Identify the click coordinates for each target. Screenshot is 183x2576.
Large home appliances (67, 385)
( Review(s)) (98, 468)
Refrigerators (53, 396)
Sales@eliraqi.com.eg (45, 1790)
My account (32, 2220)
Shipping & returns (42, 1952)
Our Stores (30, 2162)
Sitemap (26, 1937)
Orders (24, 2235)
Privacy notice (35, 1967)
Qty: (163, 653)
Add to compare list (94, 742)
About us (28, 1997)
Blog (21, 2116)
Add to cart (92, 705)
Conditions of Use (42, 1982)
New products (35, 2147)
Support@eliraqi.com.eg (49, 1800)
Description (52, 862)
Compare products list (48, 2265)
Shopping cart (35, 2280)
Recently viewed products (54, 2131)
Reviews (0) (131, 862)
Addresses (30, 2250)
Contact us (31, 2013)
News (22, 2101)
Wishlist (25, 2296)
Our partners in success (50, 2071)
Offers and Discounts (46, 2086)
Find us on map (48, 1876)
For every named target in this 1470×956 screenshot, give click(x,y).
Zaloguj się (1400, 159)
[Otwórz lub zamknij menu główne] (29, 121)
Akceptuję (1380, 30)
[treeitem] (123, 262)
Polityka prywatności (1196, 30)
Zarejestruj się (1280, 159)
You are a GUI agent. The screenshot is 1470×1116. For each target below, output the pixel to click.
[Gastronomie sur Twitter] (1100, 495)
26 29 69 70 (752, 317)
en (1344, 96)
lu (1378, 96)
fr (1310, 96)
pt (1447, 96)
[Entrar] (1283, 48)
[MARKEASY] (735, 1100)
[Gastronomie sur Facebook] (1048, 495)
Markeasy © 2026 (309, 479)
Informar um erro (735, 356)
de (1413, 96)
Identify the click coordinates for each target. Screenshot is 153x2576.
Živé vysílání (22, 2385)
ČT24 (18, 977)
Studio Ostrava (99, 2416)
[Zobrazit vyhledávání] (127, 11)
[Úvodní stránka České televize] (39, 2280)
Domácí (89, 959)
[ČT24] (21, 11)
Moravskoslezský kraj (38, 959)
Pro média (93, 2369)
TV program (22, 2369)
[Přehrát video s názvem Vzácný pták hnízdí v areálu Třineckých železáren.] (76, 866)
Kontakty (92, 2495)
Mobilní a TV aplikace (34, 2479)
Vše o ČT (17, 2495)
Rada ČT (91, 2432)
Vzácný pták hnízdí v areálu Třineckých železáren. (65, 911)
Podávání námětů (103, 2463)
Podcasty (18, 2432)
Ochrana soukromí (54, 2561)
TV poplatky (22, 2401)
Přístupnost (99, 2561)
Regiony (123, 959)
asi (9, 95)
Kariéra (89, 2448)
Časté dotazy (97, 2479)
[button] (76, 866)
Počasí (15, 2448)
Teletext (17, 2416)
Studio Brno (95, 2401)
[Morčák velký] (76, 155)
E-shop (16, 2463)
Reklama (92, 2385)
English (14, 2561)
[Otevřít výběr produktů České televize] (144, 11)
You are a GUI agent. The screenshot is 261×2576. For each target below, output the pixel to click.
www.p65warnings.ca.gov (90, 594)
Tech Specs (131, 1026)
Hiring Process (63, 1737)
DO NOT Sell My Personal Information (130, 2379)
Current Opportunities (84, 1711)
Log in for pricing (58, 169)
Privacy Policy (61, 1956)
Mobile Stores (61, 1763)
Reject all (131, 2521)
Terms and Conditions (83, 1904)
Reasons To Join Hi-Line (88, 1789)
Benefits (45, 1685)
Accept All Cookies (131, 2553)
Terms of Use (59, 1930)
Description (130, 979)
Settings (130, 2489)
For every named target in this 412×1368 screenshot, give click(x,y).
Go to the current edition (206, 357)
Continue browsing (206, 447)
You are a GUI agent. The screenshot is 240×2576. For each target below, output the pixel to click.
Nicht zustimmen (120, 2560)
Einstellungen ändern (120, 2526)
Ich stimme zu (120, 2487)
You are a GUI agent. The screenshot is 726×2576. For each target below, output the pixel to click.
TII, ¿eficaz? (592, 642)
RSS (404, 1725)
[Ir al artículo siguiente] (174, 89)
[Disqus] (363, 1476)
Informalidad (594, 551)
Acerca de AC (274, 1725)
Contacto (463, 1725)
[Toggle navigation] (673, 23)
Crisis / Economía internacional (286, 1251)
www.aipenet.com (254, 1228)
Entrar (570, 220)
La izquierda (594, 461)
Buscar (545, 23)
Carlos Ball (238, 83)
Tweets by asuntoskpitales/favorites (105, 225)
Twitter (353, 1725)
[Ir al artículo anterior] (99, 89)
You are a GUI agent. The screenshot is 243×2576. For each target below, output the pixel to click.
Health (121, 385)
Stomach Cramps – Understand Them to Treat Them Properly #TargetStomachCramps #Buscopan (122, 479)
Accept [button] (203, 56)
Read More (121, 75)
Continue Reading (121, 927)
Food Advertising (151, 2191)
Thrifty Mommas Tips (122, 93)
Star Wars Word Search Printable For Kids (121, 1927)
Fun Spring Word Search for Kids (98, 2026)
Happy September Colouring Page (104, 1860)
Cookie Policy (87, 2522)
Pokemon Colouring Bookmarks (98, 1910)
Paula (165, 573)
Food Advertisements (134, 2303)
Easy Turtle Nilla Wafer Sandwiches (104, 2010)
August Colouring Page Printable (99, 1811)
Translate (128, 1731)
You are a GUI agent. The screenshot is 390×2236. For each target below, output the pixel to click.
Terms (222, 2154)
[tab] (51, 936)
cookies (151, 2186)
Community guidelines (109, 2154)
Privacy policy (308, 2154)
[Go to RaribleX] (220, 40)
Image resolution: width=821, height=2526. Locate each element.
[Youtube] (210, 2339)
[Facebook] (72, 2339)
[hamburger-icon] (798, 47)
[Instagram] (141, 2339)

-=-=-=-=-

## Task to complete
Which of the lines above include the string "pixel"? Pick them out and copy them.

## Answer to this task
You are a GUI agent. The screenshot is 1470×1116. For each target below, output the pixel to click.
You are a GUI agent. The screenshot is 261×2576. For each target below, output the pixel to click.
You are a GUI agent. The screenshot is 240×2576. For each target below, output the pixel to click.
You are a GUI agent. The screenshot is 726×2576. For each target below, output the pixel to click.
You are a GUI agent. The screenshot is 243×2576. For each target below, output the pixel to click.
You are a GUI agent. The screenshot is 390×2236. For each target below, output the pixel to click.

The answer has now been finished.